But then someone is murdered—poisoned with mustard sauce—before her eyes, and Tannie Maria’s quest for healing takes a more investigative turn. Which means her intimate relationship with Henk is about to get professional. And more importantly, very complicated.


 

The follow up to the first Tannie Maria mystery, Recipes for Love and Murder, this sophomore entry started off with the same lyrical voice and fabulous atmosphere, but a very disjointed plot.

As the synopsis says, the satanic mechanic is a counsellor specialising in PTSD, whom Tannie Maria consults about her past as an abused spouse.  But he doesn’t make an entrance into the story until Chapter 24, page 92. In the meantime, the book starts almost immediately with the murder of a tribal man whose tribe just won a major land case against a diamond mining company and a cattle company.  He’s poisoned right in front of Tannie Maria and her now-boyfriend Henk, the chief detective.  Her experience with food and cooking gives her the ability to spot how he was poisoned and this opens a rift between her and Henk.

This murder has, seemingly, nothing to do with the satanic mechanic, but his reputation as a suspected former satanist makes everybody suspicious, though Tannie Maria finds her group sessions to be the only thing that’s helped her to date, and several incidents, including another murder in the middle of a group session keeps the focus on the titular character.

Everything comes together in the end, but the journey is not, from a writing perspective, a smooth one.  The connections revealed at the end make complete sense, but getting there was a clumsy exercise in plotting.

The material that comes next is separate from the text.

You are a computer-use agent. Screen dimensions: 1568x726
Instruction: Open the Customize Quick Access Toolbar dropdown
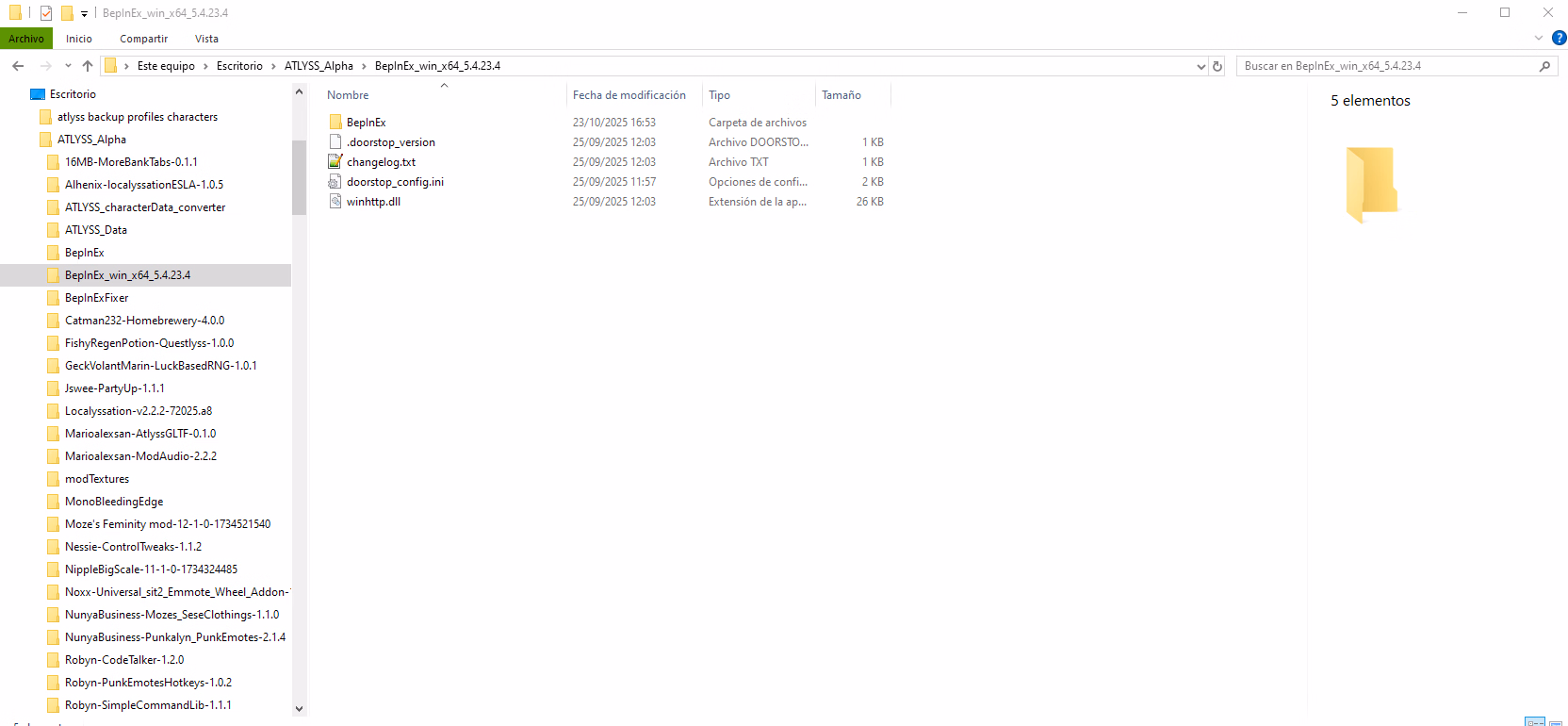[x=84, y=14]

The romance started off a bit sweet – in a good way – but veered into the eye-rolling with Henk’s manufactured drama.  I realise attractiveness is entirely subjective, but the author seems to delight in creating male characters that not only defy common stereotypes of attractiveness, but are firmly planted as far away from them as realistically possible.  But perhaps I’m totally wrong, and waxed handlebar moustaches and hirsute men are what’s hot in South Africa.  It matters little, as the characters are all well drawn with magnetic, if not attractive, personalities.

Once again though, what pretty much kept me glued to the page is the evocative atmosphere of the Klein Karoo and the little side stories that develop from letters written to Tannie Maria in her role as Advice and Recipe columnist.  I also enjoyed the somewhat spiritual, somewhat hallucinogenic connections with the African wildlife.

A lot of these first two books is built around Tannie Maria as a victim of spousal abuse (the spouse is dead when the series begins), but by the end of this book, she’s well on her way to putting herself back together, which makes me curious about what kind of book the third one will be.  It’s out now, but my library doesn’t currently have it.  Might have to go on the to-buy list for 2022.